The Roto-Hydramatic did not have a conventional fluid coupling or torque converter but had an internal fluid coupling with a torque multiplier (an integral, internal torque converter, as opposed to an external unit). There was no real bell housing; instead, the Roto-Hydramatic had a kind of flange connecting the transmission to the engine. The power flow from the engine crankshaft to the transmission input shaft was connected via a flywheel containing a set of springs to absorb torsional vibrations at the flexplate.

==Performance==
The shifting sequence was very different and much rougher than the Hydra-Matics that preceded it, or the Super Turbines and Turbo Hydramatics that followed it. The shift from 1st to 2nd or 2nd to 3rd range was long and drawn-out, ending with a harsh shift. The reason for this was that three things were happening. Not only was the transmission shifting to a very much higher range ( 2.93 to 1.56, but it was also simultaneously emptying the fluid coupling and making a mechanical lock-up. The wide gap in the reduction ratio between first and second gears combined with the direct mechanical connection to the engine to create a shift that could be firm enough to lug the engine. Because of the mechanical lock-up, there was sometimes a shudder felt as the transmission shifted into third gear (fourth range) by refilling the fluid coupling. Direct drive (1:1 ratio) is achieved by splitting engine power between the fluid coupling (used for first gear) and the front clutch (used for second gear), which are both applied to provide third gear, effectively locking the planetary gearsets and forcing them to spin at engine speed. The design is unique in that it provides third gear by applying first and second gears at the same time.

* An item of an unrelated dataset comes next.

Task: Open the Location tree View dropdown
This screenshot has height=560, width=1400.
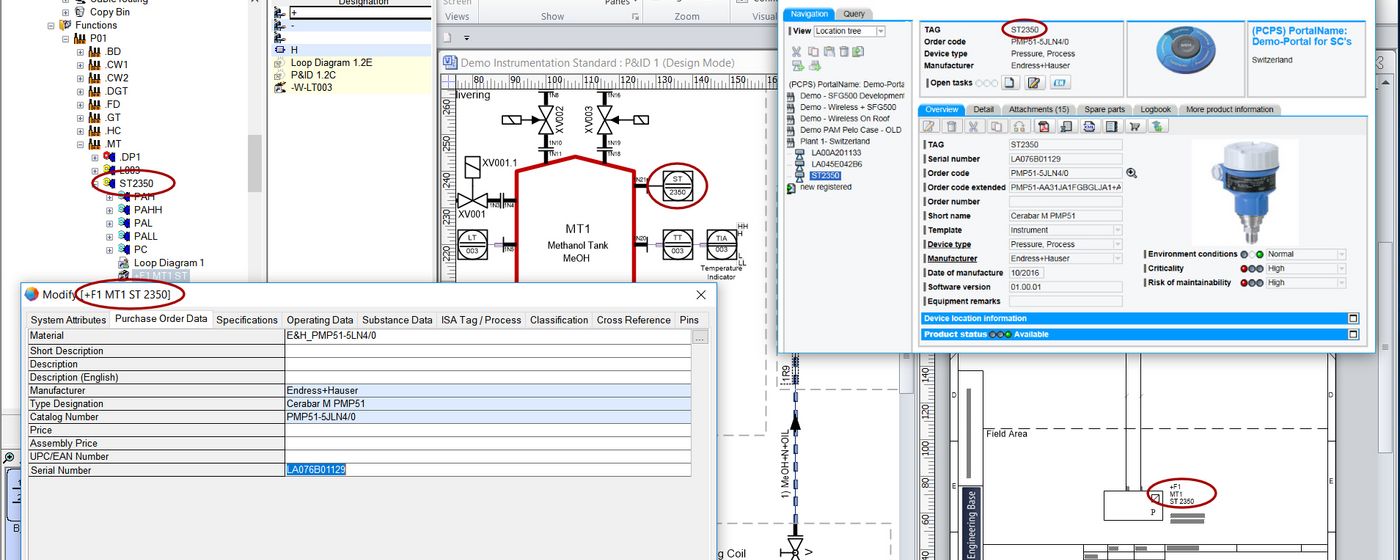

It can be said that Pontiac Division was probably made to use Roto so as to make Roto worth its money because Oldsmobile division didn't make enough units to justify its existence. Pontiac only used Roto from 1961-1964 in Catalina, Ventura, and Grand Prix. Bonneville and StarChief continued to use the 4 speed dual coupling called Super HydraMatic until the end of the 1964 model run.

==Comparisons==
By historical context of comparison, the '50 Packard Ultramatic which was a torque converter applied two speed lock-up design with high and low range for four forward speeds and the '50 Studebaker/Detroit Gear featured a lock-up torque converter with three forward speeds. The lock-up feature of Packard's Ultramatic and Studebaker's DG 250 is commonplace in virtually all modern 4+speed, overdrive automatic transmissions.

==Model 5==
The smaller model 5 Roto Hydramatic uses the same principles of operation as the model 10. It is 9 lb lighter and much shorter in length — a necessary design parameter considering its placement in compact cars. The model 5 is not related to the "Dual Path Dynaflow" transmission used in the Buick Special and Skylark models of 1961-1963. Buick's Dual Path was an air-cooled 2-speed unit with a planetary gearset inside the flywheel-mounted torque converter. The first Pontiac Tempests used a modified version of the Powerglide transaxle shared with the Chevrolet Corvair. But unlike the Corvairs, the TempesTorque was connected via a flexible drive shaft to an unconventional slant-4 (half of a 389 V-8) or an aluminum 215 c.i. V-8, which would be later sold to the Rover Group and be renamed the 3500 V-8.
The smaller 61-05 as fitted to the Vauxhall Cresta was dubbed the "smoothamatic from Luton" in Cars Illustrated in Feb 1961 being quite taken with the overall refinement with the test car, also noting that full throttle starts could be made on slushy roads, perhaps giving away the rather tall 1st gear and minimal torque conversion. They also stated that the gearshifts were so smooth as to be practically imperceptible. The magazine The Motor, Dec 1960, also praised the high standard of smoothness with very lively performance. The performance was claimed to be almost as fast as with synchromesh gears and the 2-3 shift could be so gradual in gentle driving that the driver did not always realise it has happened. Certainly, the examples the author drove were equal to this and it seemed disappointing when the 61-05 model was discontinued in favour of the Powerglide in 1965.

==Operation==
The Roto Hydramatic was a 3-speed, four range transmission, and both the 5 and 10 models worked in a similar way.